*Source extract*.
begin

As I said, I'm going to speak on three issues today. The other two are the decision to give responsibility for environmental assessment of energy projects to the National Energy Board and the Canadian Nuclear Safety Commission, and finally I'd like to talk about the perceived bias in the system.
Sierra Club Canada believes these issues are linked and that forces are afoot trying to lay waste to Canada’s natural resources without thought or consideration for future generations. Today’s profit is the only consideration, and our only protection against it is a strong, independent environmental assessment process. I fear we are headed in precisely the wrong direction. I hope this committee will be allowed to make appropriate changes to the act to remove the mistakes of the last few years.
Government and industry have no fear of good, sound environmental policy and assessment. Doing things right creates jobs just as well as doing things wrong, and it doesn't give us the same environmental, health, and social impacts as doing things in haste and badly.
Just to provide a short bit on the Sierra Club, Sierra Club Canada is part of the Sierra Club, which is the largest and oldest conservation organization in North America. We have been involved in conservation issues in Canada since 1963. A major part of that involvement has been participating in environmental assessment processes across the country, including participating in hearings on oil sands, pipelines, mega-dams, and nuclear power plants, as well as smaller, local issues, and we've done it with federal and provincial assessments.
In 2009 Sierra Club Canada challenged the legality of changing CEAA through a regulatory process. In 2010 the government apparently agreed with our interpretation and used the budget bill to redo the changes. In 2011 the government paid our costs. This is an example of haste making waste. Please don’t make any more hasty decisions concerning environmental assessment.
This committee will be hearing from a number of lawyers, including my predecessor at the Sierra Club, who is an expert in the act. Therefore, my comments will be more on the philosophical and experiential nature of my own and the Sierra Club's experience with participating in environmental assessments and what kinds of things we think could make them better.
I’m sure you will hear from industry that the process of environmental assessment is a great burden and needs streamlining. In my 30-plus years of experience in this work, “streamlining” is a code word for weakening. The act should be strengthened and the scope of assessment broadened. Canada has signed binding treaties to reduce greenhouse gas emissions and protect biodiversity. Environmental assessment is critical to living up to our international commitments as well as the passing on of heritage to our children and our grandchildren.
Sierra Club Canada sees the announced intention to cut red tape and other changes buried in the budget bills as a plan to fundamentally alter the way environmental assessment is conducted. This is part of a wider anti-democratic campaign to marginalize and eventually silence the voices of the environment in Canada. This is one voice that won’t be silenced.

end

*Information given*.
begin

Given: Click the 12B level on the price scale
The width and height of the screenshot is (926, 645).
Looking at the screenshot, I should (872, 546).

end
begin

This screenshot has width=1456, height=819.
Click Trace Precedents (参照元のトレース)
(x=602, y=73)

end

*Written tasks*.
(A) In the statement on environmental assessment, why does the speaker plan to focus on the philosophical and experiential side rather than the legal details of the act? Answer in one to three sentences.
(B) According to the statement on environmental assessment, since what year has Sierra Club Canada been involved in conservation issues in Canada?

*Answers to the exercises*.
(A) The committee will hear from a number of lawyers, including the speaker's predecessor at the Sierra Club, who is an expert in the act. The speaker will therefore speak about the philosophical and experiential side of the Sierra Club's participation in environmental assessments and what could make them better.

(B) Since 1963.